**EXERCISE AIM:** This exercise calls for retyping every line below exactly, with the images omitted.

**INPUT:**

■ ■ ■ ■ ■

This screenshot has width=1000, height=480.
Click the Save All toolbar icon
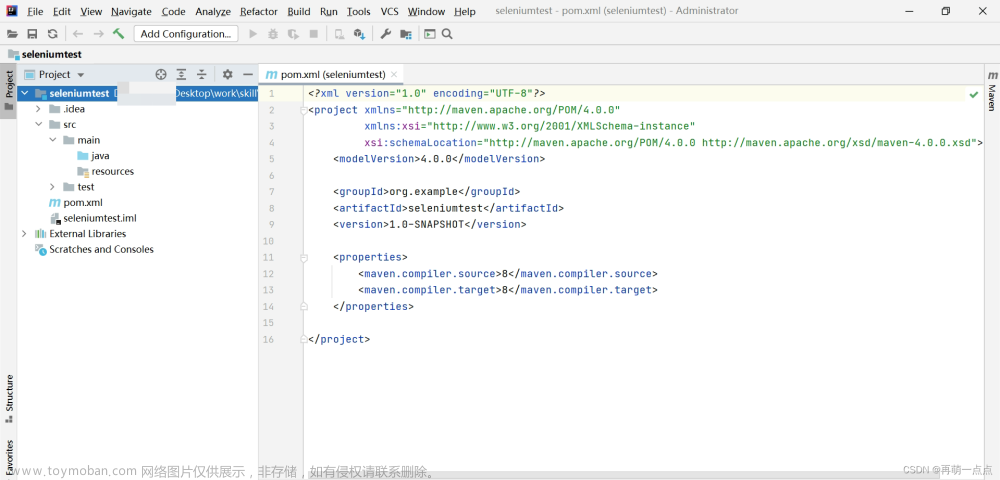32,34
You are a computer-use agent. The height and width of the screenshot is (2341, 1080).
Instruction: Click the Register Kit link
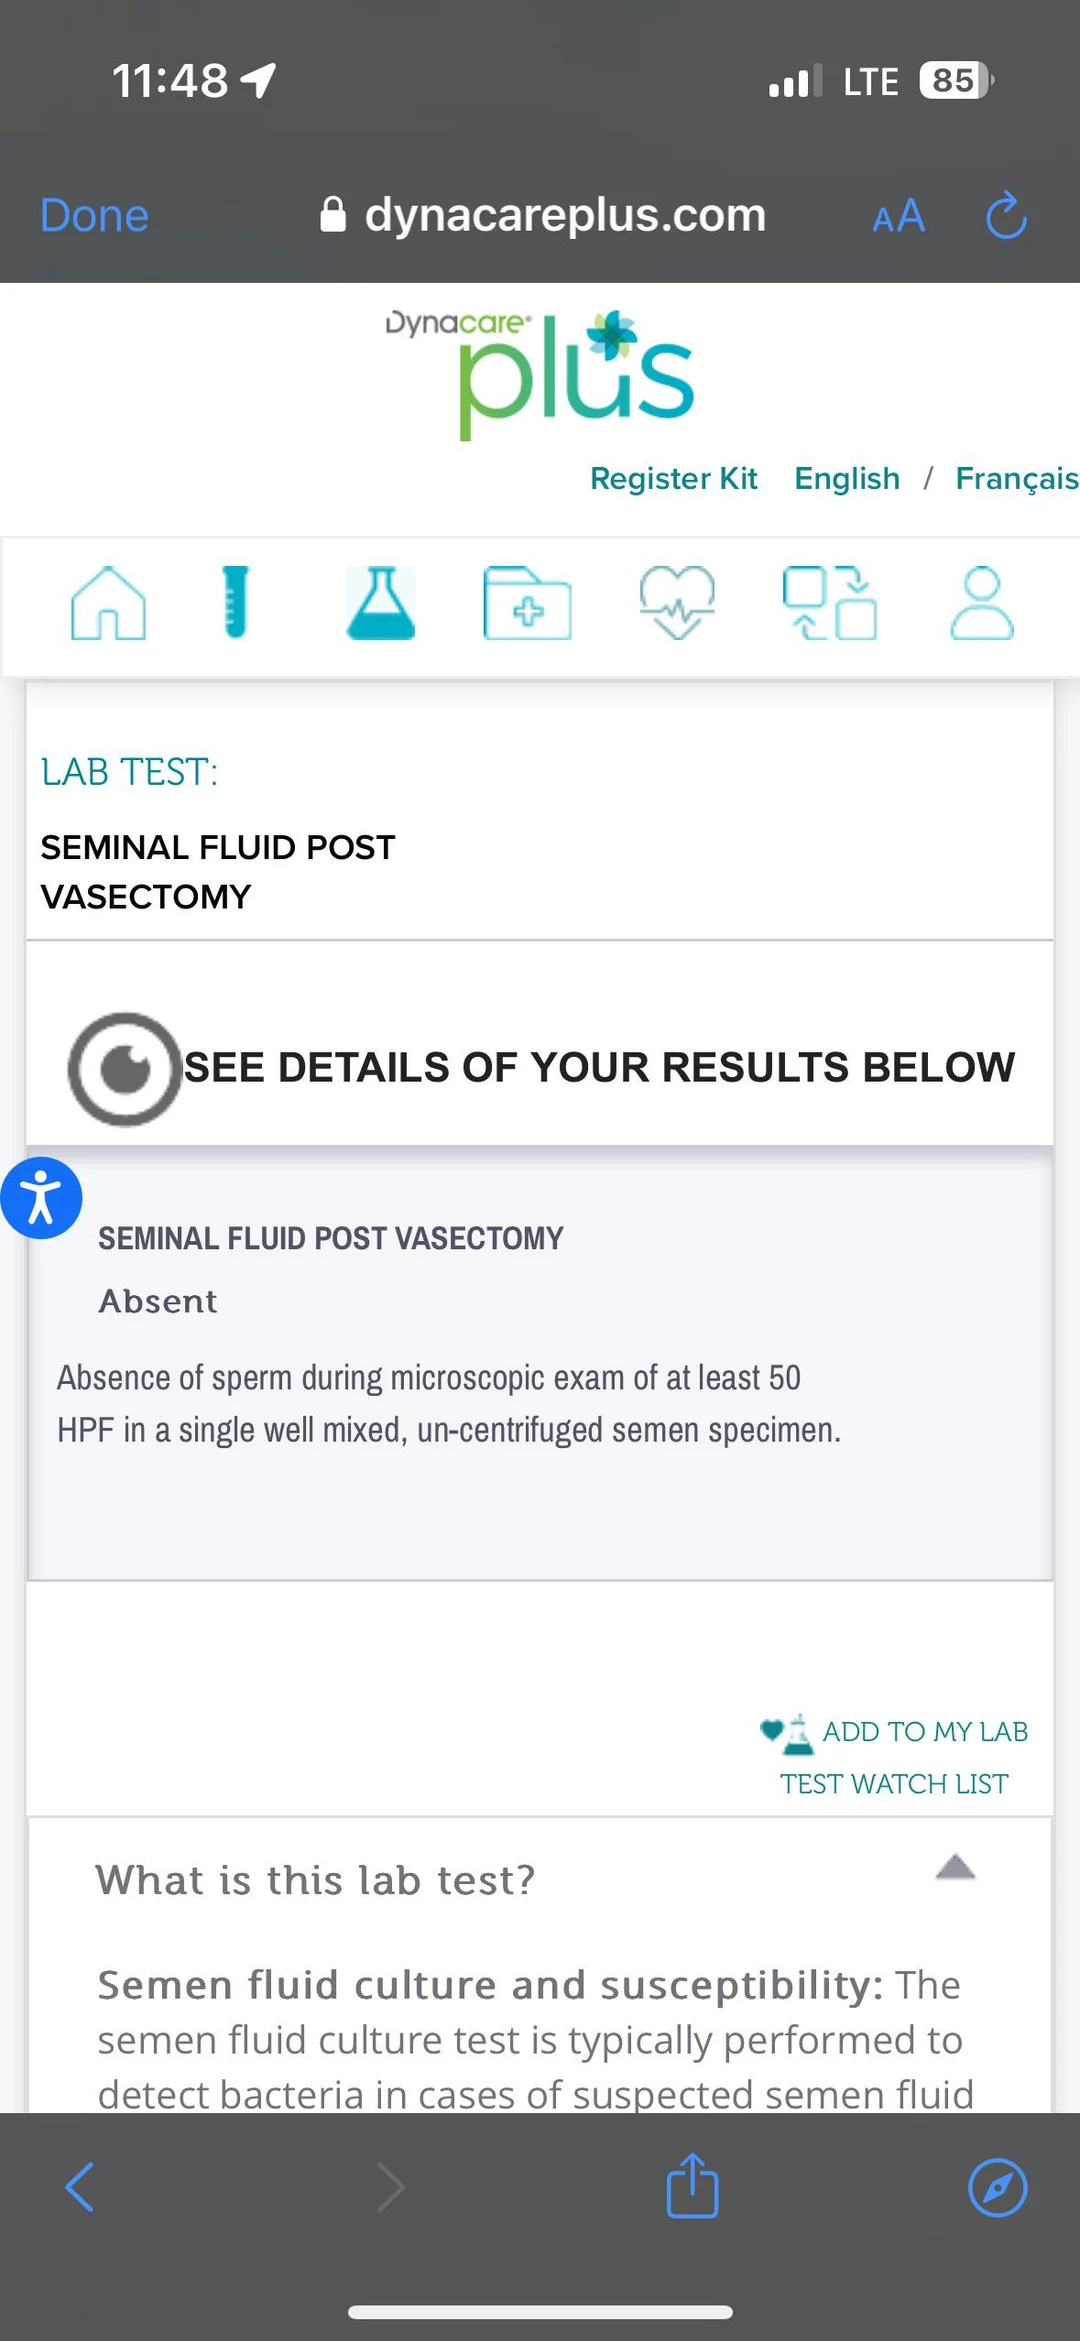click(x=674, y=478)
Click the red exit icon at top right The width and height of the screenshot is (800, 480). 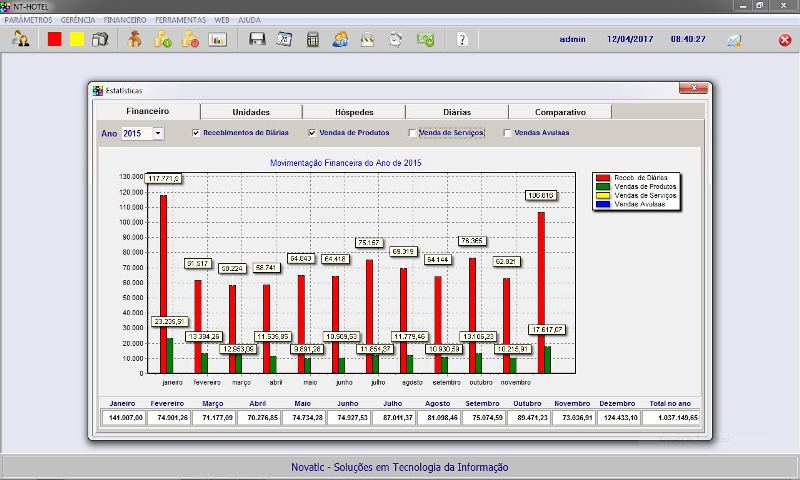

■ ■ ■ ■ ■

**SOLUTION FOR THIS PROBLEM:**
This screenshot has width=1000, height=480.
Click the Save All toolbar icon
32,34
You are a computer-use agent. The height and width of the screenshot is (2341, 1080).
Instruction: Click the Register Kit link
click(x=674, y=478)
Click the red exit icon at top right The width and height of the screenshot is (800, 480). 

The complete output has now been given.